In 2002 Canderel-Stoneridge started this massive project, including the redevelopment of acres of old Massey-Harris industrial lands surrounding the office building. From this we got more than just the Massey Harris Lofts – the DNA 1 & 2 buildings are part of the project, as well as the aptly-named Massey Harris Park.
While much of the original building’s interior had been gutted, key architectural and design elements were retained wherever possible. Some of these features include: exposed brick walls; wood beams; over-sized bay windows; and pillars with cornice trim. The company’s vaults with barrel-shaped ceilings will be converted to washrooms in the seven units in which they are located. Those have to be seen to be believed!
NB: The only other loft with such a feature is the old ball-bearing factory at 347 Sorauren. One of the lofts at the front of the building is the old office for the owner of the company. The bathroom in that unit is the old vault, complete with big metal door and all! And then there is the Boiler Factory Lofts at 189 Queen, where a big old wall-safe was turned into a closet. This is the beauty of converting old buildings, they are full of cool little surprises like this.
Many of the lofts that have been converted in Toronto in the past decade or two have been conversions of industrial factories and warehouses possessing little historical significance (as I well understand when I do my research and find that some have nothing, no history, no record). In contrast, 915 King Street West was the corporate headquarters of one of Canada’s most well-known companies (with history stretching from King Street West to Jarvis Street). This 1885 office building designed with classic detailing and styling (by E. J. Lennox no less, one of Toronto most famous architects!) that set it far above the surrounding factory buildings.
Unfortunately, as with many large manufacturing companies, the end was not a pleasant one. In the 1980s Massey-Ferguson and its new chairman and chief executive officer, Victor Rice, fought off collapse while the firm underwent three restructurings between 1981 and 1986. Renamed Varity Corporation in 1986, in surfaced from the remains of Massey-Ferguson. In 1991, the company officially moved to Buffalo (Williams-Butler House at 672 Delaware Avenue in the Millionaire Row area of Buffalo) and ceased to be a Canadian corporation. In 1994, in a deal worth $310-million in cash and stock, the farm equipment divisions of Varity were sold to the US-based AGCO Corporation who continue to use Massey-Ferguson as a product line today.
The Massey Harris Lofts offer residents loft living with an exclusive boutique atmosphere like no other in Toronto.

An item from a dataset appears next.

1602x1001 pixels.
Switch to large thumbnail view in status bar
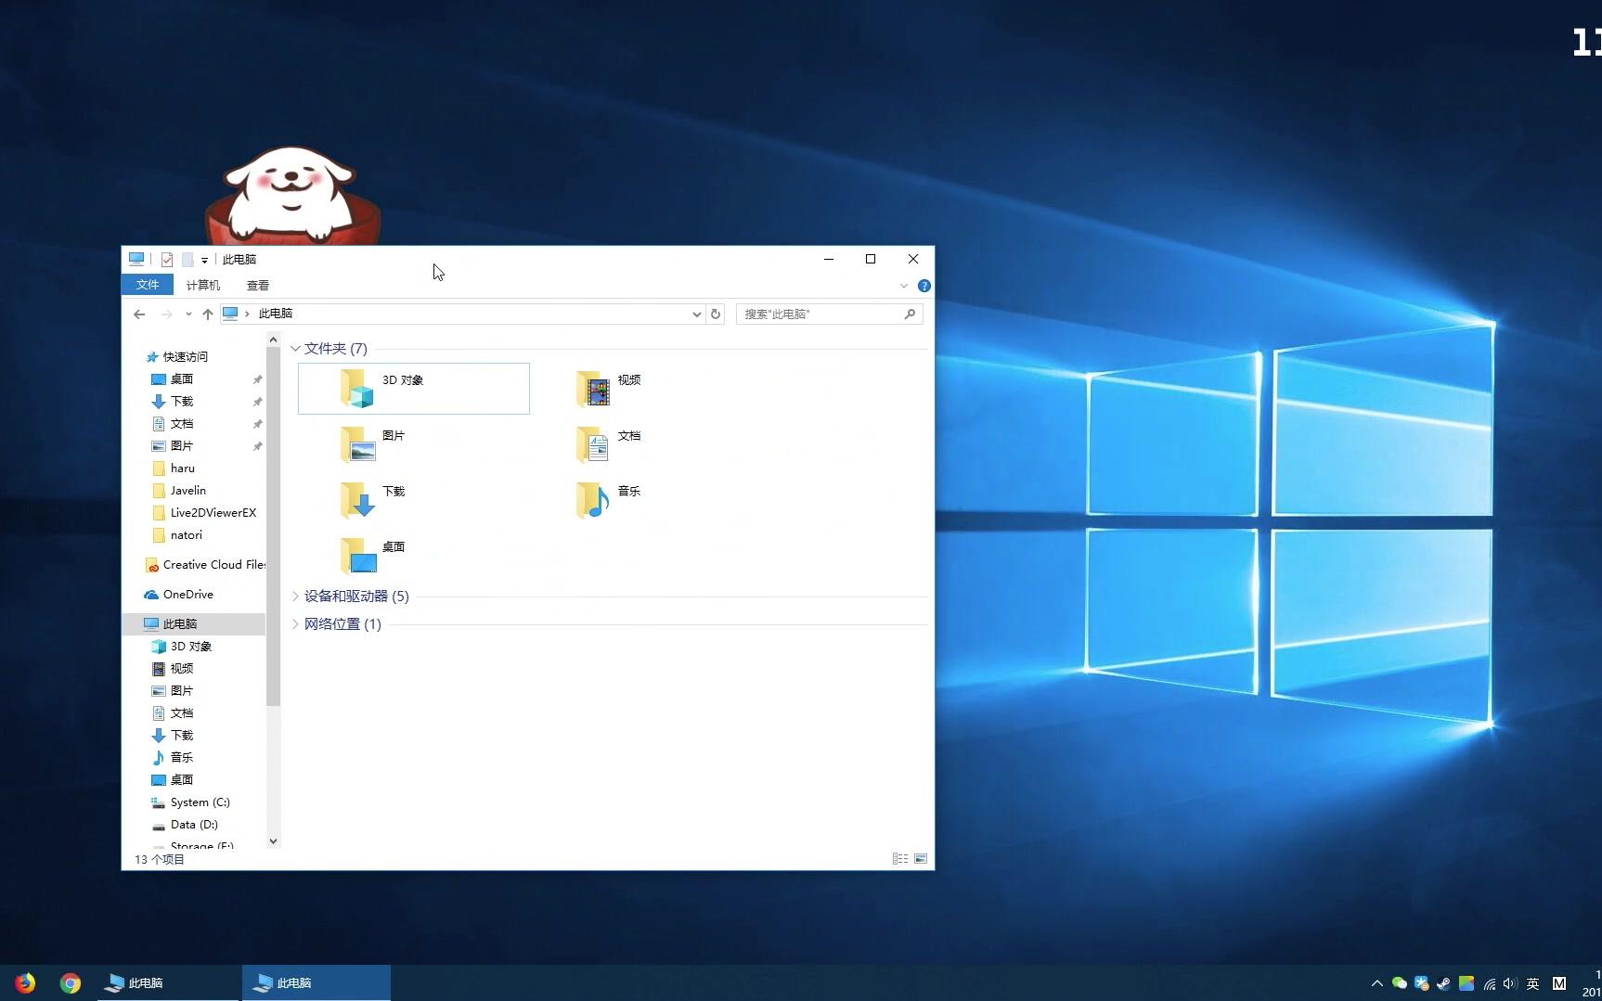point(921,858)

The lofts range in size from 450 to 1,000 square feet and used award-winning interior design firm Cecconi Simone to design the building’s interiors.
The lofts are located right beside Massey Harris Park, constructed by landscape architects to reflect a rural oasis in an urban setting. The park has natural grasses, a variety of intersecting pathways and boardwalks, a bocce pitch, a small water park for kids, drinking fountain for dogs plus artistic features. Liberty Village with all its amenities is located directly to the south of the Massey Harris lofts and the location makes it easy to access shopping along West Queen West. The King streetcar runs in front of the building providing easy access to the Financial and Entertainment Districts.
They don’t come up for sale often, and when they do they sure sell fast!